AIMÉ MAJEAU BEAUCHAMP’S FATHER :
I mean, for us, aside from the fact of trying to change our vocabulary, there aren’t many other changes…
AIMÉ MAJEAU BEAUCHAMP’S BROTHER :
The most important thing is to accept it…
AIMÉ MAJEAU BEAUCHAMP :
That’s the thing, and honestly…
AIMÉ MAJEAU BEAUCHAMP’S FATHER :
But I have accepted it…
AIMÉ MAJEAU BEAUCHAMP’S BROTHER :
I didn’t say you didn’t…
AIMÉ MAJEAU BEAUCHAMP’S FATHER :
It’s about understanding. I’ve accepted it. As I said earlier, I didn’t really understand what a non-gendered person is. And then she started saying “iel”, and “tuncle”…
AIMÉ MAJEAU BEAUCHAMP’S SISTER :
“Auncle”, Dad.
AIMÉ MAJEAU BEAUCHAMP’S FATHER :
“Auncle”, whatever… For me, it’s going to be about getting used to it. And I might still get it wrong. So if I say “elle” instead of “iel”, you’ll perceive it as an insult, I guess ?
AIMÉ MAJEAU BEAUCHAMP :
No, because as I said, it takes time. But if I see you’re not making an effort, and that you don’t care, that’s when I’ll feel hurt. Because I took the time to explain and to ask. But, you know, of course it’ll take time.
AIMÉ speaks to the audience
AIMÉ MAJEAU BEAUCHAMP :
Why am I raising my voice with my dad ? Because it’s not just about language. It’s about who I am, how I define myself. To me, it’s about being seen, but especially about being respected. That’s what lies beyond the words.
NARRATOR :
You just listened to “Masculine, Feminine, Or Me.”
Research, Host, Director : Aimé Majeau Beauchamp.
Original Music : Mehdi Cayenne.
Mixing : Pierre Luc Barr.
Production : Gisèle Quenneville.
This series is a presentation by ONFR+. Subscribe to the podcast so you don’t miss the next episodes. And if you enjoy it and want to let us know, we sure love seeing little stars. Just saying. See you soon.

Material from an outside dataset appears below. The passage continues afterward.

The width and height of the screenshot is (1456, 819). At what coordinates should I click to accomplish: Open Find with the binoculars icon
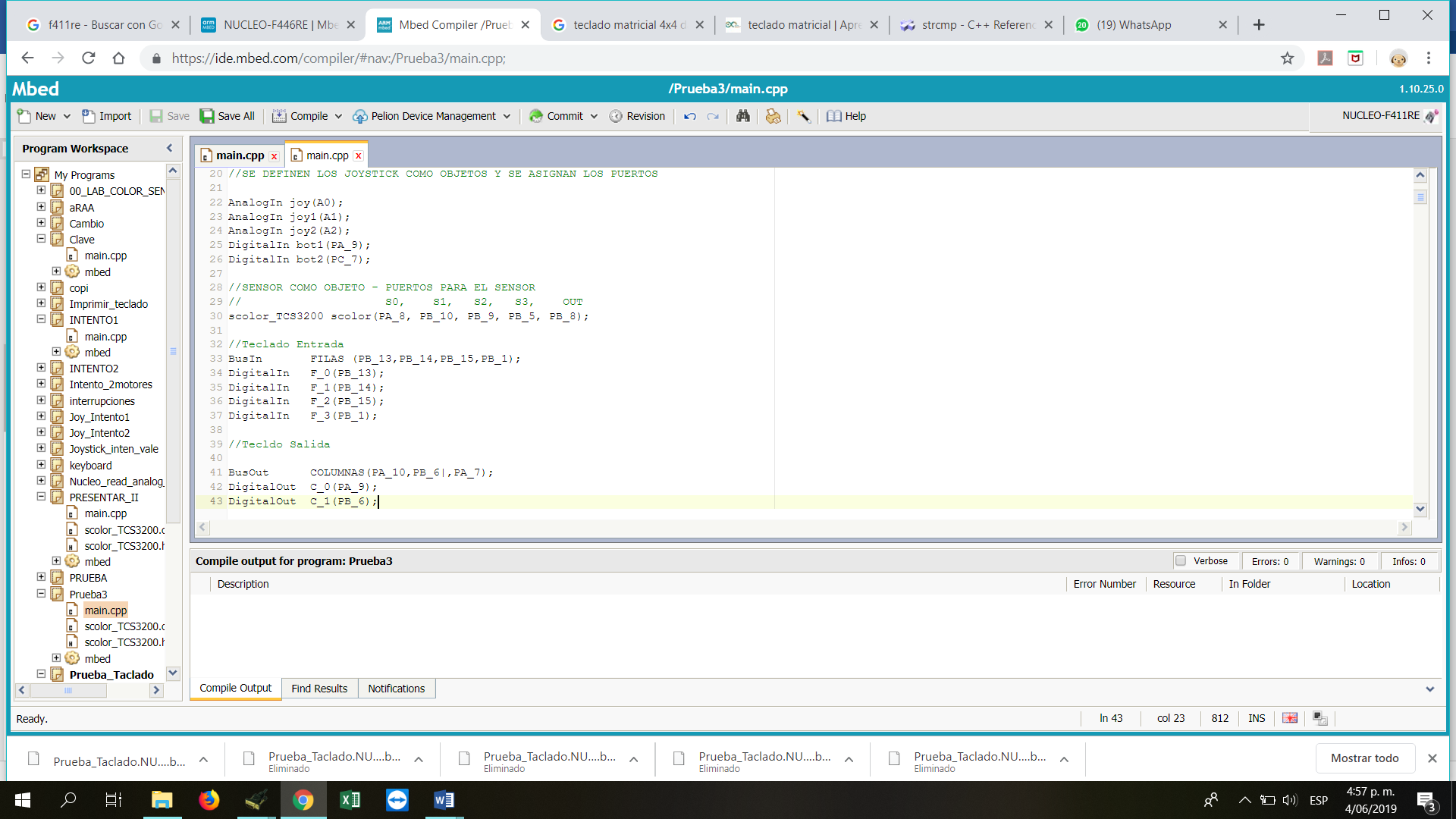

Various interview excerpts play in succession.
MARIE-PHILIPPE DROUIN :
And it’s no more difficult to be like, “Hi, my name is Marie-Philippe. I use ‘iel’ with alternating conjugation.” What about you. That’s it. You just left someone the opportunity to self-define.
G.R. GREYSON :
I really can’t wait to see what we’ll find out after pushing for years and years to achieve this balance.
FLORENCE ASHLEY :
We could just invent a grammatical gender that will cover everyone. That’ll be nice.